Citi has paid 84% of its net income to its dividend and JP Morgan 60%. Wells Fargo, which lost $2.4 billion in the second quarter, will still pay a $411 million dividend in the third quarter, having already paid out an additional $2.1 billion in the second quarter.

These dividend payouts mean they are putting themselves in a weaker capital position, and risking undercapitalization if losses on their loans are higher than expected. And the boon in securities trading that many banks have been relying on to offset losses in their consumer-facing divisions may not last. JP Morgan CEO Jamie Dimon, for one, warned that trading revenue could fall 50% for the remainder of the year.

Massive asset manager BlackRock, which is buying various securities on behalf of the Fed, shows all the signs of benefiting handsomely from its very privileged position as administrator of Fed programs. (AFR documented the potential conflicts of interest here.) Blackrock does not engage in proprietary trading like banks do. But its privileged access to Federal Reserve programs likely helped them boost profits by 23% from the same period last year.

Today, it reported $100 billion in inflows, particularly into its iShares brand of fixed income exchange-traded funds – the same product BlackRock is buying on behalf of the Fed. And BlackRock outstripped investor expectations (something it almost never does) by reporting $1.2 billion in profit in the second quarter of this year.

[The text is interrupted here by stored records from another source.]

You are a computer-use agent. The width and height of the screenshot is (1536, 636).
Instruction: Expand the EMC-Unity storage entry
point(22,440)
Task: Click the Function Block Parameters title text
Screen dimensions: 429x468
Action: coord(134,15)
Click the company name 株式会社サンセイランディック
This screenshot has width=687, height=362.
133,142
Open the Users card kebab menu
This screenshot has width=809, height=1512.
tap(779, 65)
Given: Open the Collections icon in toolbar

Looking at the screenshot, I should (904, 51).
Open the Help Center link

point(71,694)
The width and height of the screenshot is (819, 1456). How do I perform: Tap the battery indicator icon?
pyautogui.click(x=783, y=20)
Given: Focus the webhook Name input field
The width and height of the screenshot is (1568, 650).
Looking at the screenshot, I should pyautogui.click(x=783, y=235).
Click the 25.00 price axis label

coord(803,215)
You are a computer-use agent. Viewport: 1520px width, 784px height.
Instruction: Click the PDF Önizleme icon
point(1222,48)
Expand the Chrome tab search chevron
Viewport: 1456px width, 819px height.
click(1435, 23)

Buoyed by Federal Reserve support, bank executives are paying themselves and their shareholders richly, rather than preserving capital to be able to weather a storm and continue lending to businesses in the real economy. And if real trouble for Wall Street comes in the form of a financial crisis, billions of dollars will be in the pockets of bankers and investors, unavailable to help weather the storm.